Psychological Effects on Pricing
Posted by Vovici Blog on Mon, Apr 04, 2011
Most pricing research assumes that consumers are rational actors when it comes to choosing between products or services with different prices. Unfortunately, behavioral economics and the study of the psychology of retail shoppers teach us that this is not the case. Here are some of the ways we are “predictably irrational” when it comes to prices:
- Overly influenced by shown prices (“Anchoring”) – What’s a fair price? Our perception of a fair price tends to be a function of our memory of past prices seen for a product or service category, with the initial price having disproportionate influence: other prices will seem low or high in comparison. Retailers can manipulate our recognition of a fair price by creating product lines with premium products at premium prices. Exposure to high prices of other products can even influence the price of products in unrelated categories.
- Overvaluing free – Dan Ariely devotes a chapter of Predictably Irrational to recounting experiments that show how consumers overvalue “free”. Products with prices are seen more objectively than free products, to the point that consumers will choose free products rather than spending token amounts for more valuable goods. Heaven help you if your product is competing against free alternatives; it will be hard to convince customers of the value proposition.

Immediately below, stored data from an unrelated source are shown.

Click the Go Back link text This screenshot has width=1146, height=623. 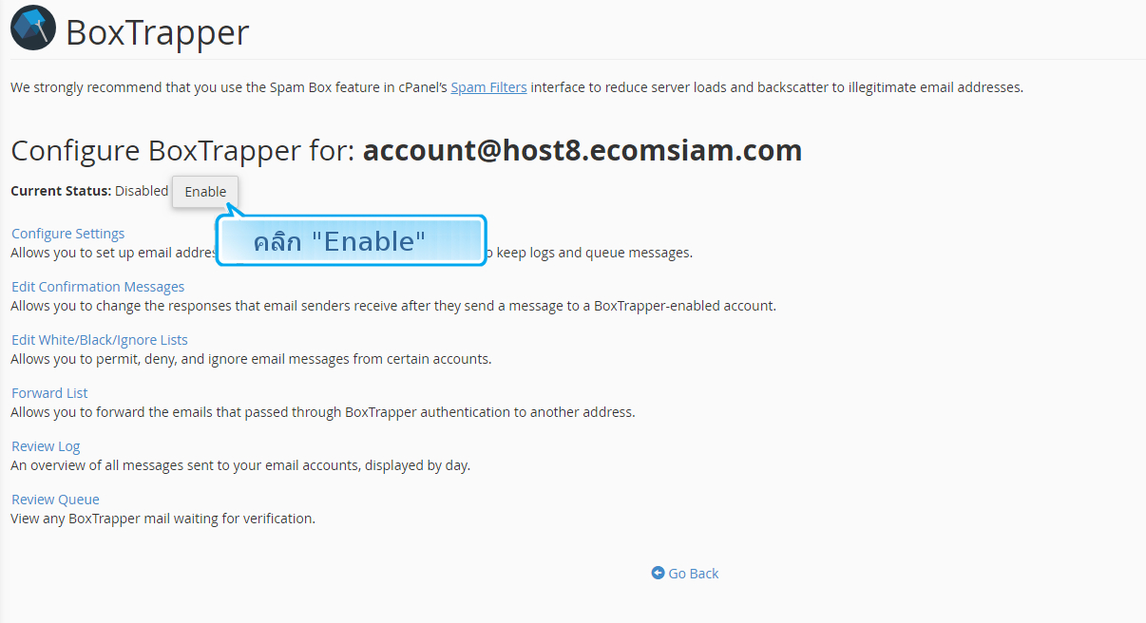(x=694, y=574)
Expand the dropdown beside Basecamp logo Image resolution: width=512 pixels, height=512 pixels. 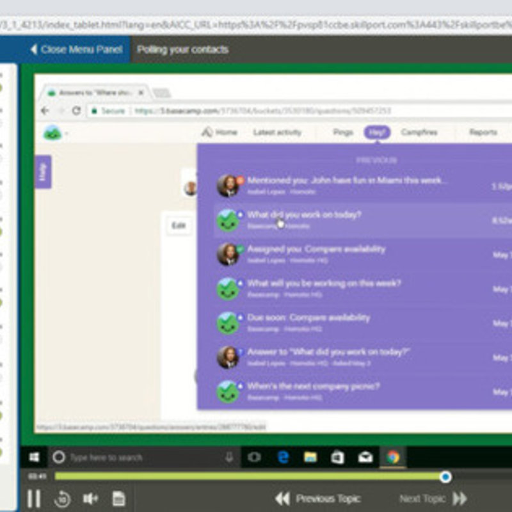click(66, 134)
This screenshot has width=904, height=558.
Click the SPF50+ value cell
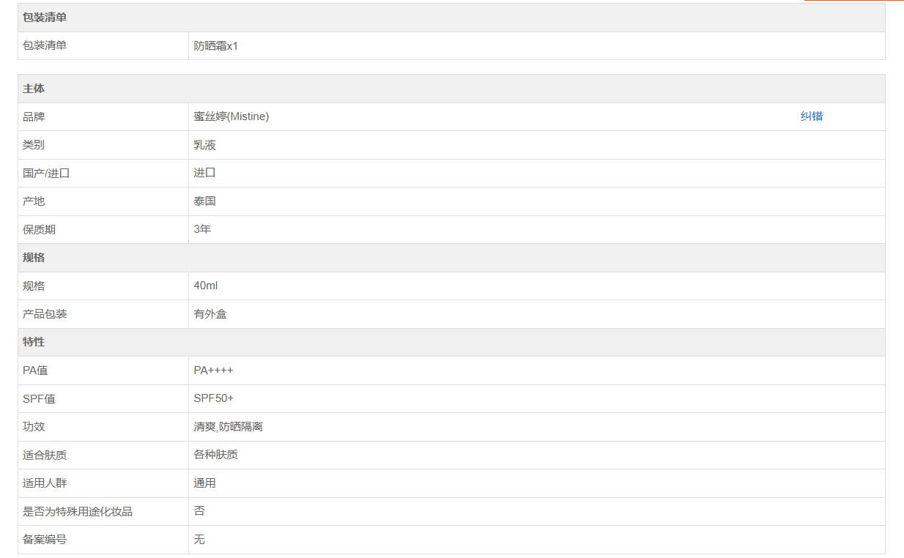[x=214, y=398]
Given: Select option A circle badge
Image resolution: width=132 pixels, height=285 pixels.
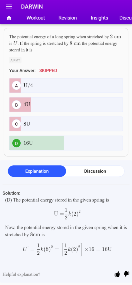Looking at the screenshot, I should (16, 86).
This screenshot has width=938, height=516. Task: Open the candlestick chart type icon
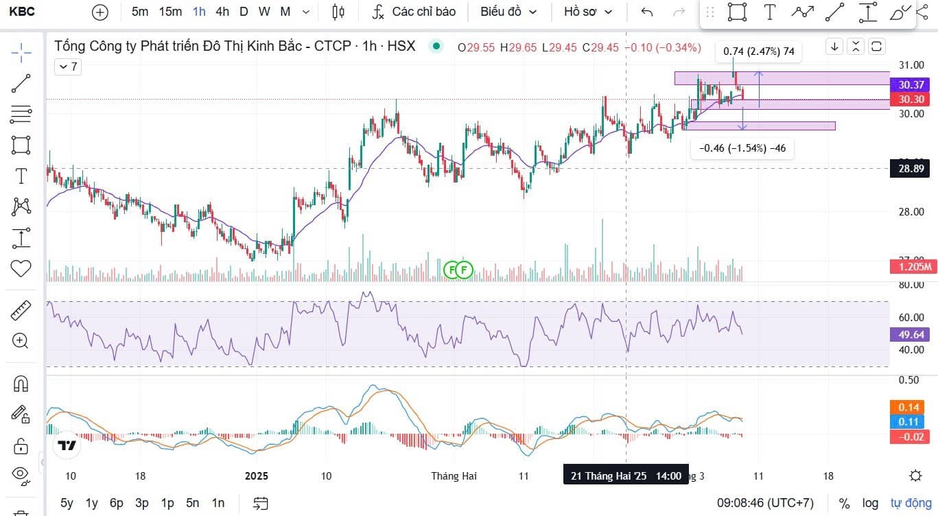click(338, 12)
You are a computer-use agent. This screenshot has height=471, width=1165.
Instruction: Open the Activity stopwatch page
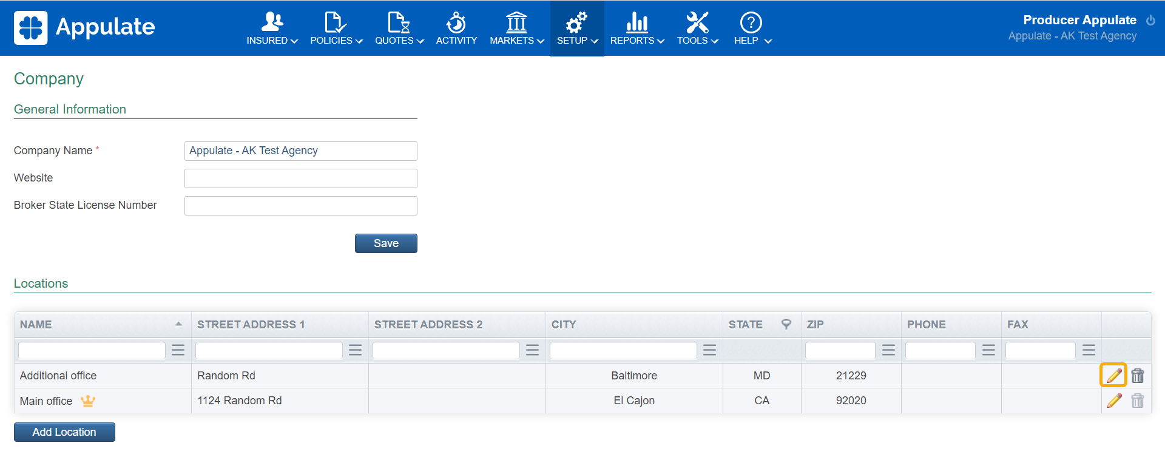[456, 29]
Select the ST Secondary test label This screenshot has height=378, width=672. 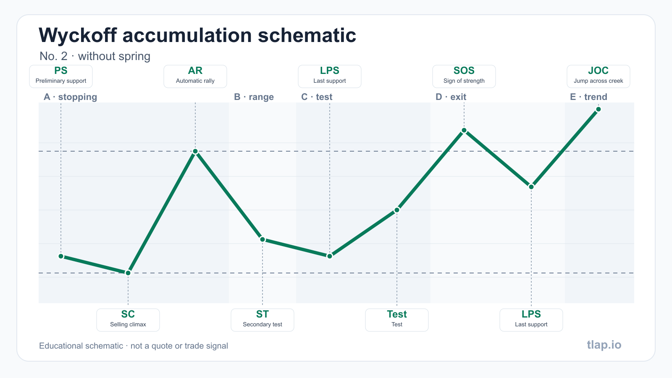pos(263,320)
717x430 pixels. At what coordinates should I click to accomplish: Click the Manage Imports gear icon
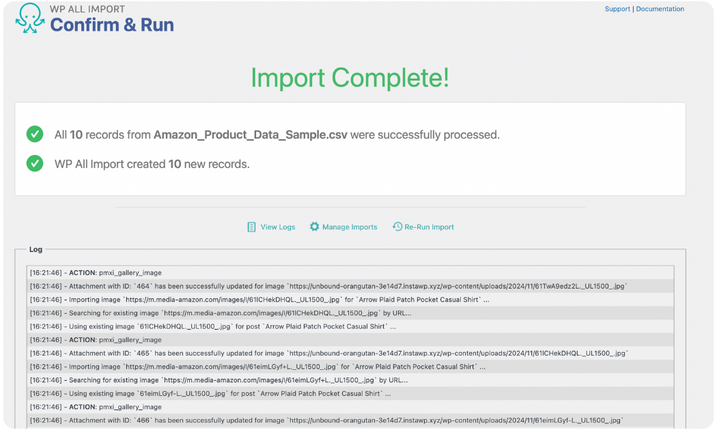coord(315,226)
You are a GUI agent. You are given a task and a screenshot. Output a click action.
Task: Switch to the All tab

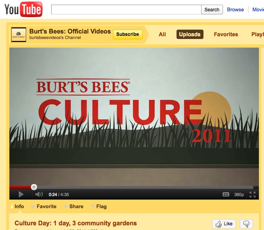(x=162, y=34)
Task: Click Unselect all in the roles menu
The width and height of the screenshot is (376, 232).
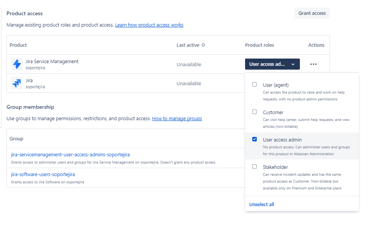Action: click(261, 205)
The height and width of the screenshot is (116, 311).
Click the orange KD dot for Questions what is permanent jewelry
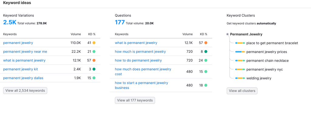pyautogui.click(x=206, y=43)
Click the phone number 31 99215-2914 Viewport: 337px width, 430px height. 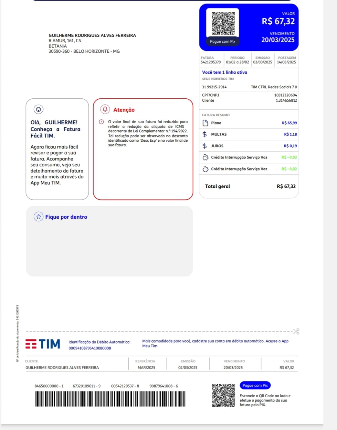214,87
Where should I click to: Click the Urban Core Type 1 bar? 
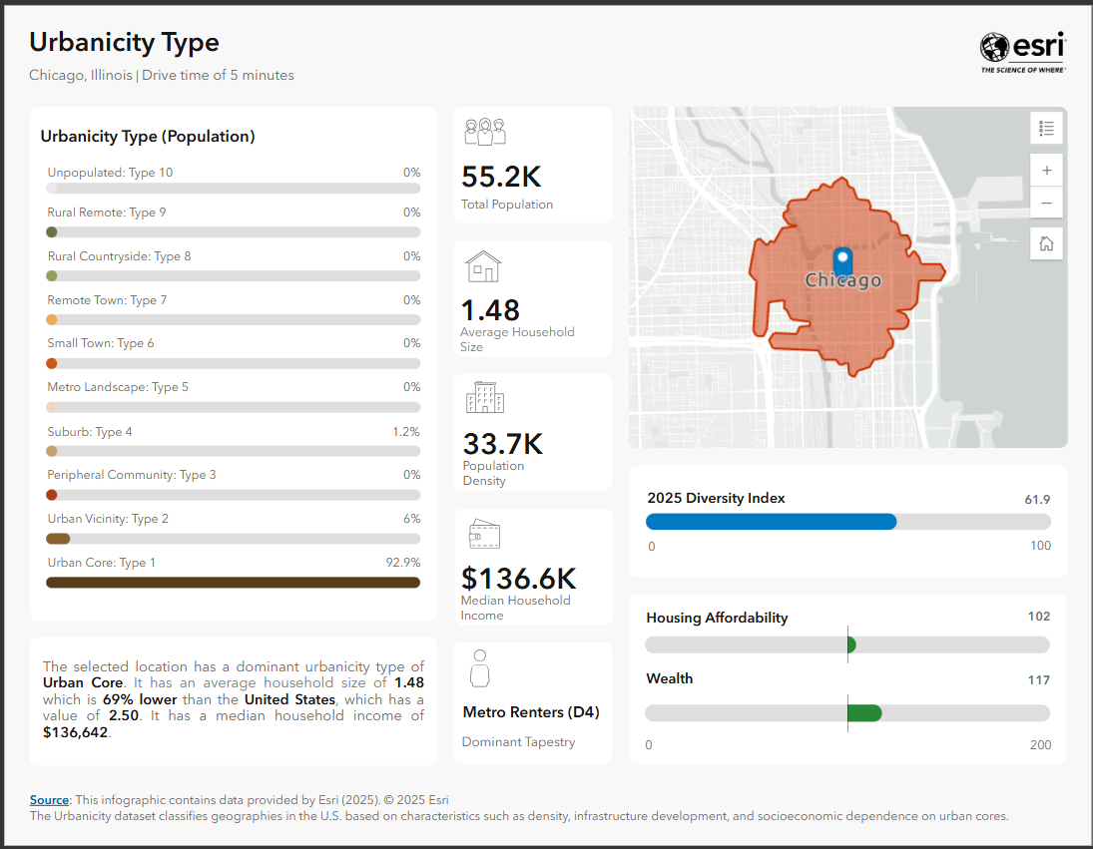coord(233,583)
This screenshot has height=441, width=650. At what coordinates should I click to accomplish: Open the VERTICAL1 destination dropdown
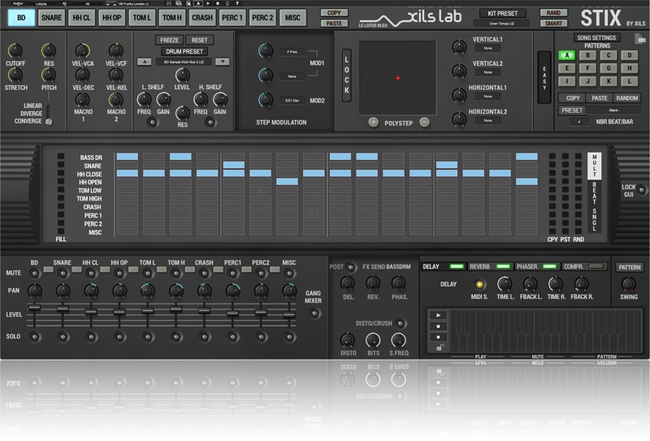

- Overvaluing discounts – The illusion of discounts often spurs sales. One mall jeweler was unable to sell silver chain necklaces at $19.99. Doubling the price on the price tag and then marking each chain 50% off led to the sale of the entire inventory. Another retailer found that even marking items as 10 cents off boosted sales. (See Deciphering the Psychology of Pricing.)
- Overvaluing possessions – Investors are unwilling to sell shares at a nominal loss, to avoid making an abstract loss real. This applies to selling products as well as selling investments. Loss aversion is one of the reasons housing markets take so long to correct; homeowners are unwilling to sell for less than they paid, in part financially overvaluing the home for current market conditions because they emotionally overvalue their home.
- Innumeracy – Consumers don’t see $19.99 as one penny less than $20.00 – the first digit is overemphasized. A product priced at $19.69 seems like a good value but the same product priced at $19.09 seems like it is not a deal. Since consumers can be reluctant to pay more for commodity consumer goods, leading CPG manufacturers subtly decrease the amount in a package and introduce new sizes at the inflation-adjusted pricing, knowing most consumers won’t do the math.
There are many great market research tools available for conducting pricing research: Willingness to Pay, Van Westendorp PSM, Monadic Price Testing, Sequential Monadic Testing, Conjoint Analysis, Elasticity Models and more. Remember that each method provides simplified models that can help when making strategic pricing decisions, but real-world attitudes towards prices are far more complex than our research reveals.